-1

I have an extremely big properties file with i18n resource bundle. It looks like:

button.browse=Browse
button.cancel=Cancel
button.clear=Clear

Please note that keys are sortable and have similar prefixes and I don't expect to have duplicates. The properties file then loaded via java.util.Properties and just queries with get() and never updated. Since Properties file extends an obsolete Hastable I want to use other Map class for a better performance. I'm fine to use more memory but I need to get values as fast as possible. By default we always using a HashMap but as far I understood if there is a lot of entries it anyway will use nodes as a tree map. So maybe I can just used the TreeMap instead?
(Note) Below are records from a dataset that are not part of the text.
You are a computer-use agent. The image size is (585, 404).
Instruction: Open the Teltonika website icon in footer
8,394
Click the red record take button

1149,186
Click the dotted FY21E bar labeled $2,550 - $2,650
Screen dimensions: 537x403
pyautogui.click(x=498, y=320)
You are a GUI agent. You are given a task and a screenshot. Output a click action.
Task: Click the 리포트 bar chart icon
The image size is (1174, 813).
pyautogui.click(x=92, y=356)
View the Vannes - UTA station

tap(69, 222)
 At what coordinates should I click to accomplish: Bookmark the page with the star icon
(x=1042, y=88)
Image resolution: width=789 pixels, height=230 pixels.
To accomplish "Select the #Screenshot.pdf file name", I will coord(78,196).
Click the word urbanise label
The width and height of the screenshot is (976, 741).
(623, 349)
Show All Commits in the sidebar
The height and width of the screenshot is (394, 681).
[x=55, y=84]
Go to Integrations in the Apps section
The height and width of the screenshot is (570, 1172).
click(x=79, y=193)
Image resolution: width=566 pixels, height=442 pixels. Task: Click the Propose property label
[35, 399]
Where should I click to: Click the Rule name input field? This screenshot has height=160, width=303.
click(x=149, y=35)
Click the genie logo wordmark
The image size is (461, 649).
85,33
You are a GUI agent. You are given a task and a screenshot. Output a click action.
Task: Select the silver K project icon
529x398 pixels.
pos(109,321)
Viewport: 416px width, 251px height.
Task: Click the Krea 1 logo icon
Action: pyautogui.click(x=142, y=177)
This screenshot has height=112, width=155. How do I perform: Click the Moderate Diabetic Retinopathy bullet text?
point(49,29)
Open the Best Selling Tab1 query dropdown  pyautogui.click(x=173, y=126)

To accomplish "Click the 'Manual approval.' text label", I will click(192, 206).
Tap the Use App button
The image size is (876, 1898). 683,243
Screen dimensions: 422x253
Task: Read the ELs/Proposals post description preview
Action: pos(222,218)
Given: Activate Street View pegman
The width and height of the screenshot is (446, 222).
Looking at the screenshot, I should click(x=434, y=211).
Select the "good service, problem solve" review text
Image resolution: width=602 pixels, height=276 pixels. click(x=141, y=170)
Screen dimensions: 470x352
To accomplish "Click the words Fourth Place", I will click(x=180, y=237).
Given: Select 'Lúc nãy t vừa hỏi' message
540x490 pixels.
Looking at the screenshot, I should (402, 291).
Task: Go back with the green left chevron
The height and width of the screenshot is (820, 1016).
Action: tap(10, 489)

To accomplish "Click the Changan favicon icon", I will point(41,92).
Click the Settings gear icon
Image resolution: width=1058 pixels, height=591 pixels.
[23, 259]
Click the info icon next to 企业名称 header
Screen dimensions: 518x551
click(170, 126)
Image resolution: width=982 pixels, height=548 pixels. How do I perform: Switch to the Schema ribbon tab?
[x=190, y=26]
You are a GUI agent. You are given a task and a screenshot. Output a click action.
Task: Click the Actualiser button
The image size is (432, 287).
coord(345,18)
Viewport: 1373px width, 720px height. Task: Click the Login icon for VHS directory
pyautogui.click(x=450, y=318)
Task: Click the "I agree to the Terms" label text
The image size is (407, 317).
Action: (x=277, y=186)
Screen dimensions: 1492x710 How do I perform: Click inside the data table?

Is any map implementation that is better for such kind of data? For example something that uses prefix tree from keys or something like that

Sergey Ponomarev
  • 2,947
  • 1
  • 33
  • 43
  • Similar question https://stackoverflow.com/questions/30054408/performance-aspect-of-java-util-property-vs-hashmap – Sergey Ponomarev Sep 09 '20 at 08:32
  • [This one](https://stackoverflow.com/questions/20487619/complexity-of-treemap-insertion-vs-hashmap-insertion) has a nice answer... – deHaar Sep 09 '20 at 08:37
  • 1
    If you're worried about performance, measure. Run a profiler. The optimization effort should be proportional to the time your program spends there... –  Sep 09 '20 at 08:39
  • You will probably not have a better performance with TreeMap than with Properties. HashMap should outperform Hashtable slightly. – assylias Sep 09 '20 at 08:40
  • 1
    It is unlikely that you will get a significant number of hash collisions with language items. Hash collisions are a problem if you have lots of items. Java uses 64 bit hashes, so even if you have 4 **billion** language items, the chance for a collision are only 40%. Degradation with that many values still isn't bad, since the buckets remain small. – Polygnome Sep 09 '20 at 08:40
  • 1
    hashCode() returns 32bit integer, but anyway I got your point: hashmap will perform better because it uses tree map for a bucket with nodes that have collision – Sergey Ponomarev Sep 09 '20 at 08:50
  • Where exactly did you get the idea that 'deprecated' corresponds to 'worse performance'? And where did you get the idea that `TreeMap` outperforms a hash map? You are 100% wrong on both counts. – user207421 Sep 09 '20 at 09:59
  • @Polygnome Java uses 32-bit hashes, and the chances of collision with 64-bit hashes and 4 billion items are many orders of magnitude less than 40%. – user207421 Sep 09 '20 at 10:00
  • @MarquisofLorne No, with 64 bits you actually have about a 40% chance of *one* collision with about 4 billion items. As a rule of thumb, you can expect a collision in sqrt(n) items, where n is the number of bits in a hash function. You are right about the bits, which means you'd expect a collision after about 65536 items. Which still poses no problem at all for hashmaps. Even with literally hundreds of thousands of items, the bucket size is small enough that no problem exists. It would actually be bad if each bucket only held one item.... – Polygnome Sep 09 '20 at 11:23

1 Answers1

0

HashMap uses tree only for a bucket with entries that have the same hashcode. It’s not expected to have a lot of them for such localized strings. So the hashmap is still better here

Sergey Ponomarev
  • 2,947
  • 1
  • 33
  • 43